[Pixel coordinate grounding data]
╔══

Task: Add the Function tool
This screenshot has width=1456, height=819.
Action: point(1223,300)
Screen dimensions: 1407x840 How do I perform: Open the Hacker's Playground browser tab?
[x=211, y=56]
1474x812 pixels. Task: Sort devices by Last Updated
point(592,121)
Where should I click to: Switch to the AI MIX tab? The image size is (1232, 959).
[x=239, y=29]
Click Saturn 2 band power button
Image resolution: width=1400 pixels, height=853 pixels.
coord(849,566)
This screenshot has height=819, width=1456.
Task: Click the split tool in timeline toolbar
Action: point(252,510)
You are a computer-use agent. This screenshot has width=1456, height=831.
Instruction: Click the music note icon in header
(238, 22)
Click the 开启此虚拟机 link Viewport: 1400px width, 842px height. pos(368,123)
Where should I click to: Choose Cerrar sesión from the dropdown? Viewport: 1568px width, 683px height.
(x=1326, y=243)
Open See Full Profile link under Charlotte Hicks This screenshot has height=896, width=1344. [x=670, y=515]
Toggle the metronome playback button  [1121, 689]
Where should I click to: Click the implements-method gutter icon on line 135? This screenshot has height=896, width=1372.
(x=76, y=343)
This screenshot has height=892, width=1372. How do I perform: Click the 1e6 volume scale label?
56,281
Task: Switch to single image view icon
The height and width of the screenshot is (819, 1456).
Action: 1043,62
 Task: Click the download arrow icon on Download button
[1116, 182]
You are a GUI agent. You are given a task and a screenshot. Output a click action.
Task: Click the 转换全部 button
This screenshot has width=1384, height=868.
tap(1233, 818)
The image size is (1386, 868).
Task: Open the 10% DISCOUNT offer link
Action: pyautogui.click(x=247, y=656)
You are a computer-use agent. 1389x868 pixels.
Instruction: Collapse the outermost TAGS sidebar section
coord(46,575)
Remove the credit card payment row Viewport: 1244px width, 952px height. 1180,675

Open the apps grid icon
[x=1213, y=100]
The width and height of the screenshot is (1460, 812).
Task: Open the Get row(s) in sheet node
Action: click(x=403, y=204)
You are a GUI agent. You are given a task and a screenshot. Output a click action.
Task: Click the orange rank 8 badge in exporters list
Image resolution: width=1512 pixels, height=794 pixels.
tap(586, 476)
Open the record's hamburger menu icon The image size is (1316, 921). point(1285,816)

╚══

[Directions]
Across all the records, find the lines containing the word "agent" and reproduce each one.

[Exercise result]
You are a computer-use agent. This screenshot has width=1456, height=831.
You are a GUI agent. You are given a task and a screenshot. Output a click action.
You are a computer-use agent. 1389x868 pixels.
You are a GUI agent. You are given a task and a screenshot. Output a click action.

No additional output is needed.